EXERCISE INSTRUCTIONS: According to the oncology stewardship text below, biologics can be dose rounded to the nearest vial size when the rounded dose falls within what percentage of the prescribed dose?

TEXT SECTION:
=-=-=-=-=
Last month, Reuters reported that annual price of a newly-launched cancer drug in the United States averaged $283,000 last year, up 53% increase from 2017. In 2019, out-of-pocket cancer care costs paid by US patients amounted to about $16.2 billion, Moore said.
Financial toxicity is not just a burden on a patient’s financial well-being; it is also linked with worse clinical outcomes, including a more advanced stage of presentation, which carries increased costs of care, increased morbidity, and higher mortality.
Why Oncology Stewardship Is Gaining Ground
There are a number of reasons as to why the idea of stewardship—which started with antibiotics and is now expanding to other clinical areas—is important to oncology, Moore said.
“I think first and foremost, is we want to be able to improve the quality of care. I think that improving patient access to care is also incredibly important as well,” he said.
Improving patient safety and minimizing cost are 2 other reasons driving stewardship activities, which, he noted, are likely already being practiced by many institutions, even if they are not categorizing them under the “stewardship” label. Those activities may include optimization of 340B program opportunities; formulary management, restriction, and standardization; using biosimilars or generic/therapeutic equivalents; minimizing the administration of high-cost medications in inpatient settings; and dose rounding or banding to the nearest vial size.
Most of the discussion centered on dose rounding, which is only applicable for therapies supplied in preservative-free, single-use vials, and is supported by a positive position statement from the Hematology/Oncology Pharmacy Association and backed by the National Comprehensive Cancer Network, he said.
The first recommendation is that biologics can be dose rounded to the nearest vial size within 10% of the prescribed dose. The second recommendation is that for biologics with a cytotoxic constituent or antibody drug conjugate, the dose rounding is applied to the cytotoxic agent.
“Dose rounding is exactly what it sounds like,” Moore said. “It is rounding the dose to the nearest vital size when the difference is less than an established percentage, which can be very important. This can help to minimize waste and ensure accuracy during drug preparation, as well as reduce health care expenditures.”
The rationale for dose rounding stems from looking at the experience of how biologics, which have a wide therapeutic range without raising safety concerns, performed in clinical trials, he said. Depending on the size of the institution, hundreds of thousands of dollars could be saved, Moore said.
=-=-=-=-=
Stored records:
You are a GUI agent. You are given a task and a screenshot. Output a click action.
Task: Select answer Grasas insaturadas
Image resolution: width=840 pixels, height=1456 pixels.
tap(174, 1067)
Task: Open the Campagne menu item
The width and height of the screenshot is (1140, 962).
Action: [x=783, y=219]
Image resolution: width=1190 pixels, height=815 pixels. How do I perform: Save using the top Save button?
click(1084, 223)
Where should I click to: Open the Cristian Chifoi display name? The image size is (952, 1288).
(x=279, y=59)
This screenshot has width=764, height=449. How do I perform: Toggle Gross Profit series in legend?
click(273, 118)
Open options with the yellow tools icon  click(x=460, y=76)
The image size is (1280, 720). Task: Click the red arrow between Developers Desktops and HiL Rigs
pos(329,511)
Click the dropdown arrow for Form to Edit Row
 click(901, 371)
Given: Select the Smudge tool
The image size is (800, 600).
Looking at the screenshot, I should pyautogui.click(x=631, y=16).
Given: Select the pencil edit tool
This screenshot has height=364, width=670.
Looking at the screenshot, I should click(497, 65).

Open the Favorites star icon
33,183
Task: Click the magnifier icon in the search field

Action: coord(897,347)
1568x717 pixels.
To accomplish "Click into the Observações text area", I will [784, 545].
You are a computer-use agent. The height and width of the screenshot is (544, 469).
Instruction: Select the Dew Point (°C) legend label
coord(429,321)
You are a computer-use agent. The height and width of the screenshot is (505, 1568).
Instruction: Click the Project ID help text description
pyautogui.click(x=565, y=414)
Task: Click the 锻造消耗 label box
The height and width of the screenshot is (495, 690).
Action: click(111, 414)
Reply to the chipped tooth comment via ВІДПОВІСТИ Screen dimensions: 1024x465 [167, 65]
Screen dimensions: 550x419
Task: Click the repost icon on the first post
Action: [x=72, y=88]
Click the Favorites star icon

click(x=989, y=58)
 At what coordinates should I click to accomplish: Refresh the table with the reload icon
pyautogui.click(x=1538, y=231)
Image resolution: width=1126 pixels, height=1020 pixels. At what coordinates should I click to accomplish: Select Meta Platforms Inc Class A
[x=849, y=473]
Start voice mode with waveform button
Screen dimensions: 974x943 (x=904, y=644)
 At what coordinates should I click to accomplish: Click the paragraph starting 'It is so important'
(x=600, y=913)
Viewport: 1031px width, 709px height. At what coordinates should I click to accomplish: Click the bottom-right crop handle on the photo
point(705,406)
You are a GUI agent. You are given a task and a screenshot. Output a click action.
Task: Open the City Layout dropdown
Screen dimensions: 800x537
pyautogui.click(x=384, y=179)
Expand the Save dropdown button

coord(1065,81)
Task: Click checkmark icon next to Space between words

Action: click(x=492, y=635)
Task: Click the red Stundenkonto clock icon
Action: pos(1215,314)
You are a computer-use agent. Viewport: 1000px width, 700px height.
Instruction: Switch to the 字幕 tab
=-=-=-=-=
PROBLEM SOLUTION: Within 10% of the prescribed dose.